First, the good news. I am reading my way through Henri Nouwen's Show Me the Way: Readings for Each Day of Lent. I read it after I read the morning prayers in Phyllis Tickle's The Divine Hours. It fits nicely with a daily discipline that I already follow.
However, this pilgrim is not doing well with her plan to color on sheets that give me a circle or a square for each day of Lent. The spaces are too small, and my markers have too broad a stroke.
And frankly, adding another daily discipline to my life--in retrospect, I'm seeing the error of this plan. But I would like to play more with color and markers. Should I go to the store and get the perfect notebook? The one that I have that I'm using as my weekly journal that keeps up with my goals and progress--I'd like something like that.
But do I really need to go to the store?
So, I have returned to the arts and crafts bookcase, and sure enough, I have some old sketchbooks. They feel almost too big, but maybe the 6 x 8 sheets will be a good antidote to the too-small circles and squares.
The other problem I have with restrictive daily disciplines is that they may edge out the serendipitous discoveries that could come my way. I had no plans to read The Fellowship: the Literary Lives of the Inklings by Carol Zaleski and Philip Zaleski as part of my Lent. But it's a wonderful Lenten journey. It's about the literary and spiritual lives of C. S. Lewis and J. R. R. Tolkien and their circles.
I find it curious that I can read this book and feel absolutely no desire to read the works of these writers. I have a fondness for some of the theology of Lewis, and I spent my childhood years devouring the Narnia series. I read The Hobbit, and although I enjoyed it, I couldn't make my way through any other Tolkien work.

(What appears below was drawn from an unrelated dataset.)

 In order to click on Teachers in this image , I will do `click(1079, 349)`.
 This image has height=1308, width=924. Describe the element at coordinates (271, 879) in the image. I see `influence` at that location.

When I read Paul Elie's The Life You Save May Be Your Own, I immediately went back to Flannery O'Connor (who, truth be told is never far from my thoughts) and Thomas Merton. I wanted to read Dorothy Day and Walker Percy. It was a different experience from The Fellowship.
It's good to remember that we are still in the early days of Lent. There is still hope for our Lenten disciplines.